**Dataset entries:**

====

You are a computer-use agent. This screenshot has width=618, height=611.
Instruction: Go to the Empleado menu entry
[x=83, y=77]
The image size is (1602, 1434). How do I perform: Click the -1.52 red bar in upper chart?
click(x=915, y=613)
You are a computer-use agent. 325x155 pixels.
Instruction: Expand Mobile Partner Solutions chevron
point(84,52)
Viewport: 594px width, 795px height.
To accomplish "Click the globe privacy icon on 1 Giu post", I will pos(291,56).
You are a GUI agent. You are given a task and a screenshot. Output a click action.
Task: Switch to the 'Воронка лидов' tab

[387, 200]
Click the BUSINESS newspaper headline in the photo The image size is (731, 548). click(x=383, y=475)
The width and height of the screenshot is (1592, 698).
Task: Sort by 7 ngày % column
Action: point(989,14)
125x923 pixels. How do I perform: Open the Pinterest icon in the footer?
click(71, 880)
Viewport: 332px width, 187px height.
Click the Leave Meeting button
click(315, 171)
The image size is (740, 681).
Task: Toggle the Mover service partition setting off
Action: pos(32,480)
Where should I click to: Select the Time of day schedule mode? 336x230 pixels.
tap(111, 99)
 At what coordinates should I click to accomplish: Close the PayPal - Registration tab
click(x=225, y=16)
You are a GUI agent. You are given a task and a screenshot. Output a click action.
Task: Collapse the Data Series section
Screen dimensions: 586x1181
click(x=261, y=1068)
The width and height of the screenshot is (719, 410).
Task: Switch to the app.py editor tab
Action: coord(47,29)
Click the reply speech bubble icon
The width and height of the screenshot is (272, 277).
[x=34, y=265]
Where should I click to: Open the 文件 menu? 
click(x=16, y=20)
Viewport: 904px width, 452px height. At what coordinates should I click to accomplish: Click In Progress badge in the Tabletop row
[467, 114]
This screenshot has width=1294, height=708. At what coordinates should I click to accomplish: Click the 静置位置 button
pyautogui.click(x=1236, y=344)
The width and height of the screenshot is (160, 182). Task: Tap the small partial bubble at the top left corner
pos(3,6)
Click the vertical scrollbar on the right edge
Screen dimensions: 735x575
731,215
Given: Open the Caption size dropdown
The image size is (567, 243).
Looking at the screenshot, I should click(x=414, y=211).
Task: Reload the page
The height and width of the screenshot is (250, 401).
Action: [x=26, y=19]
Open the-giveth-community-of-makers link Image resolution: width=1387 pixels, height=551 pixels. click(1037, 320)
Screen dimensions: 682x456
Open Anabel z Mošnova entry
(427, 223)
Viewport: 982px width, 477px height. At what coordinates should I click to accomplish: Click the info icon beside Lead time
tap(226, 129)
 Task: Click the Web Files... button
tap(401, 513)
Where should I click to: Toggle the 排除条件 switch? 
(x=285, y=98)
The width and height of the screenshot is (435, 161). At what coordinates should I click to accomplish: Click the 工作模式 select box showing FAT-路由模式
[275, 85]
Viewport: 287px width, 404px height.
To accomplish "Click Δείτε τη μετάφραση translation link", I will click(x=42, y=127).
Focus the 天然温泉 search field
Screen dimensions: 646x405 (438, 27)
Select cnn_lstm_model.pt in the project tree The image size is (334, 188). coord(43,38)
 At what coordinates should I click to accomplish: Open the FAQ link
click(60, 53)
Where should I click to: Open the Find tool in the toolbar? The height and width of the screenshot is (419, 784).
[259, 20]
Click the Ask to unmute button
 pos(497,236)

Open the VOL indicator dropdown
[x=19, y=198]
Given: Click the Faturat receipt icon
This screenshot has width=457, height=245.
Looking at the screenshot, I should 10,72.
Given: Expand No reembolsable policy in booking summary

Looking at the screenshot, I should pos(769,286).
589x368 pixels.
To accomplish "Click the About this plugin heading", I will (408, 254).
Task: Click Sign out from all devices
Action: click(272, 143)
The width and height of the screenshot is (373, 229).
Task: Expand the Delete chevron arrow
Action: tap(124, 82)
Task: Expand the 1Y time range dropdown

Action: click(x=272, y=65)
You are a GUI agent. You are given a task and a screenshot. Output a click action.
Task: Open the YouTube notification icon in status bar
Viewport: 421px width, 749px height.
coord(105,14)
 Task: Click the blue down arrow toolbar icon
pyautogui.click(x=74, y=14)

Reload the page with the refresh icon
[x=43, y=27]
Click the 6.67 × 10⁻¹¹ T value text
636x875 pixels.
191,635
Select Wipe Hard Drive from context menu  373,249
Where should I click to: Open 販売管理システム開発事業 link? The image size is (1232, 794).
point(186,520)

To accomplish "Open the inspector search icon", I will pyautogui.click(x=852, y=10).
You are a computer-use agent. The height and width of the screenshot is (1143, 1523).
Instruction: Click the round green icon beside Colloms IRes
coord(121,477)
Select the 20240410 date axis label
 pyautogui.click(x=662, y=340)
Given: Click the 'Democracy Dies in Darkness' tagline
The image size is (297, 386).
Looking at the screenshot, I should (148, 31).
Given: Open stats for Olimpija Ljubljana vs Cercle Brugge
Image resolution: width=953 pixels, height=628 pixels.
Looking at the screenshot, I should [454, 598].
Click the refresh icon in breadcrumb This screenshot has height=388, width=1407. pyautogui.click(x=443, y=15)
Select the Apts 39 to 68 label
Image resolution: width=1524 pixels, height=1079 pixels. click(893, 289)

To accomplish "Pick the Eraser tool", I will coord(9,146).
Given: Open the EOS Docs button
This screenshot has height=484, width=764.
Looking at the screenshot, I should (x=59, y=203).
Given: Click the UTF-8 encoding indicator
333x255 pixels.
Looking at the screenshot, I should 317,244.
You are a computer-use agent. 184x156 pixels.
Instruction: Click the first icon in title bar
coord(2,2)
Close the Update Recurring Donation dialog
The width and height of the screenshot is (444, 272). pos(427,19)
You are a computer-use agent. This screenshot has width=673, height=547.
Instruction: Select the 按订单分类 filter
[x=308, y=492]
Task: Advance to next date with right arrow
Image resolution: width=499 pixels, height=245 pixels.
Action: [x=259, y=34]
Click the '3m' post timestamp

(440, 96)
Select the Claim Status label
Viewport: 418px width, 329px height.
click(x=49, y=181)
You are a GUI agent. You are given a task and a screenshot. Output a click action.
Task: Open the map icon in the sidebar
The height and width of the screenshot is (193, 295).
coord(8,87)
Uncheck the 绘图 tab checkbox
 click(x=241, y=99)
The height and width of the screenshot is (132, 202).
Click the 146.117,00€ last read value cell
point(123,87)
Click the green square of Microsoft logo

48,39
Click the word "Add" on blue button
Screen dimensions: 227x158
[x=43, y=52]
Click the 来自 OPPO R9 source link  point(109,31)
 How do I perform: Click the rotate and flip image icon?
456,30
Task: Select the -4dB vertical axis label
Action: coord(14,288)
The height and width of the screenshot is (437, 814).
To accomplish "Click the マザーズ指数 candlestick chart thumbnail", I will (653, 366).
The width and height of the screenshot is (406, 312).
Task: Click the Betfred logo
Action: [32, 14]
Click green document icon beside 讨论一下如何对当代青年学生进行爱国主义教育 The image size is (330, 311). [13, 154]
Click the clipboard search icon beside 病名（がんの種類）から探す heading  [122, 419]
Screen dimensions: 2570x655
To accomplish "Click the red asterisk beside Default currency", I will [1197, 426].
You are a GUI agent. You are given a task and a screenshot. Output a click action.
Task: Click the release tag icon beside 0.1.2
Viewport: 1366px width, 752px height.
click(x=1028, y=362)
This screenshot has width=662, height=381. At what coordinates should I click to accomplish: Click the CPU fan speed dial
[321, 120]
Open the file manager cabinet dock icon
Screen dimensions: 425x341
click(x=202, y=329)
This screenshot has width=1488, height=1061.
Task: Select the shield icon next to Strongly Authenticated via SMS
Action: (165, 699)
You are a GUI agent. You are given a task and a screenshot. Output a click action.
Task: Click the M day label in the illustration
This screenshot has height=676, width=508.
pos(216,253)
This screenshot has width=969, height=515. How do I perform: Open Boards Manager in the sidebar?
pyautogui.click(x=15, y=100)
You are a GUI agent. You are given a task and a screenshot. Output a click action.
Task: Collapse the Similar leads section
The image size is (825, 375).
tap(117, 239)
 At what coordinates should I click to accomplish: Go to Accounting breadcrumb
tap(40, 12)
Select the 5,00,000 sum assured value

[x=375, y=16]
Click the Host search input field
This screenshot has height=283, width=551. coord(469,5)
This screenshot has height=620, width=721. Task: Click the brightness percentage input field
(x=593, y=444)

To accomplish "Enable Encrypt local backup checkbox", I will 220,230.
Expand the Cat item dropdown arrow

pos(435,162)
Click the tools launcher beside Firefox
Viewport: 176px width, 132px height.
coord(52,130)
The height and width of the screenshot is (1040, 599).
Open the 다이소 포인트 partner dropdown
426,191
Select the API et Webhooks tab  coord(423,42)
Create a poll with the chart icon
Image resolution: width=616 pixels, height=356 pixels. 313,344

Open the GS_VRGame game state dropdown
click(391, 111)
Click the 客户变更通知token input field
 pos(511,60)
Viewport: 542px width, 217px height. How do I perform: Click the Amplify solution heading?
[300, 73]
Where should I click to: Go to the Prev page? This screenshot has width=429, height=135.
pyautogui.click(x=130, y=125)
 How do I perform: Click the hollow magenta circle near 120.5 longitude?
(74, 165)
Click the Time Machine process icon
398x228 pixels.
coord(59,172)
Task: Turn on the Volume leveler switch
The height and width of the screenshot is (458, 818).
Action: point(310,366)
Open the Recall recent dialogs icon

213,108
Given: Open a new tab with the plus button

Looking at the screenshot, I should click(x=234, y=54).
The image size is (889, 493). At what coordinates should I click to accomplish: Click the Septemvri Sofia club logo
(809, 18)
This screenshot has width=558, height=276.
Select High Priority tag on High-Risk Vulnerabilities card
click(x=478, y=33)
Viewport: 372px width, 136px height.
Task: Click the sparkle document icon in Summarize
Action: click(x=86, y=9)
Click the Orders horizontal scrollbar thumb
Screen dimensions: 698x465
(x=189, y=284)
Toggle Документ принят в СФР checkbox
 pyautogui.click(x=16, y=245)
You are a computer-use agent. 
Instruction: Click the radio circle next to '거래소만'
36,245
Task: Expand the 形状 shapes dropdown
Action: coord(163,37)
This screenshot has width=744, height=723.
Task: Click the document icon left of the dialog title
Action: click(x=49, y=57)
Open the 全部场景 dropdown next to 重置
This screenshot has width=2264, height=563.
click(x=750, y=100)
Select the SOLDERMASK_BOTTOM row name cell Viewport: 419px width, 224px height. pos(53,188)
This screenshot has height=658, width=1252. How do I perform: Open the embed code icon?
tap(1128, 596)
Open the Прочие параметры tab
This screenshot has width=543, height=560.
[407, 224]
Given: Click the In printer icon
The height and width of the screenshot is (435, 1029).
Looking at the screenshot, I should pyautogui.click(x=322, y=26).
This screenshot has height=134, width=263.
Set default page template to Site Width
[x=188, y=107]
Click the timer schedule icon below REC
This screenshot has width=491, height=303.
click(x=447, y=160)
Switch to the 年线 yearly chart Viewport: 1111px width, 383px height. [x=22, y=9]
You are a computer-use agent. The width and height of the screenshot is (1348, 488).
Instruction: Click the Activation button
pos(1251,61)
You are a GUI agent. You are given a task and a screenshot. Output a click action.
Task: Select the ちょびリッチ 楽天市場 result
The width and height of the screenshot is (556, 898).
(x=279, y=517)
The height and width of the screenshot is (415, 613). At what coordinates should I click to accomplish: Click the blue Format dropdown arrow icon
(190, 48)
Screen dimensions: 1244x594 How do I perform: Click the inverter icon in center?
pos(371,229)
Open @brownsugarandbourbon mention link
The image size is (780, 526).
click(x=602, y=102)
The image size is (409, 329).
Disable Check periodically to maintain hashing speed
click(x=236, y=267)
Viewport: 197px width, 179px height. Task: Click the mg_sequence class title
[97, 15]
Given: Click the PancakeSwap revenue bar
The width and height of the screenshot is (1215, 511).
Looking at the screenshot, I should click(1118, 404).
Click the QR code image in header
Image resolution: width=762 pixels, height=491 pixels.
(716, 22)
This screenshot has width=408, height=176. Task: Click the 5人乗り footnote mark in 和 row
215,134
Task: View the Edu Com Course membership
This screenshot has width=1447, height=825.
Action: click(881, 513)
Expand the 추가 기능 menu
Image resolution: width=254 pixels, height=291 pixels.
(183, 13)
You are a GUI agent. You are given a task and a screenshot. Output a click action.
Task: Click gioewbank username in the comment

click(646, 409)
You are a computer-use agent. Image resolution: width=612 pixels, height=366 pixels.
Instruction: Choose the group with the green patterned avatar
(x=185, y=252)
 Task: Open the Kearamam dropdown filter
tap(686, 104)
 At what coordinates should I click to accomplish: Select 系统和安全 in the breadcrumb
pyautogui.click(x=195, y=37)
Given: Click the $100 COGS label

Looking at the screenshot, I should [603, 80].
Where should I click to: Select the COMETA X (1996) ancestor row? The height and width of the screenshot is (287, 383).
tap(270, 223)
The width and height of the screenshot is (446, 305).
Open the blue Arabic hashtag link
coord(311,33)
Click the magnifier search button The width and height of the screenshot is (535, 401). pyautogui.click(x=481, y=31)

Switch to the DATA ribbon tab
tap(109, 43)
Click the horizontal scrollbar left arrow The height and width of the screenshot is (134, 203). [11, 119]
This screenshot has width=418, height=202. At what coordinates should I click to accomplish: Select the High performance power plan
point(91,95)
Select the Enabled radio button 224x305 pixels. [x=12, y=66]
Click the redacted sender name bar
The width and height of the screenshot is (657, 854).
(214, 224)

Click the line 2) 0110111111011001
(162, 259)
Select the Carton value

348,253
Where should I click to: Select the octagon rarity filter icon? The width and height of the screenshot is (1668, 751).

====

**What to do:**
Only the lines of the data holding the string "Collapse" are wanted; copy each of them.

**Result of this exercise:**
Task: Collapse the Data Series section
Task: Collapse the Similar leads section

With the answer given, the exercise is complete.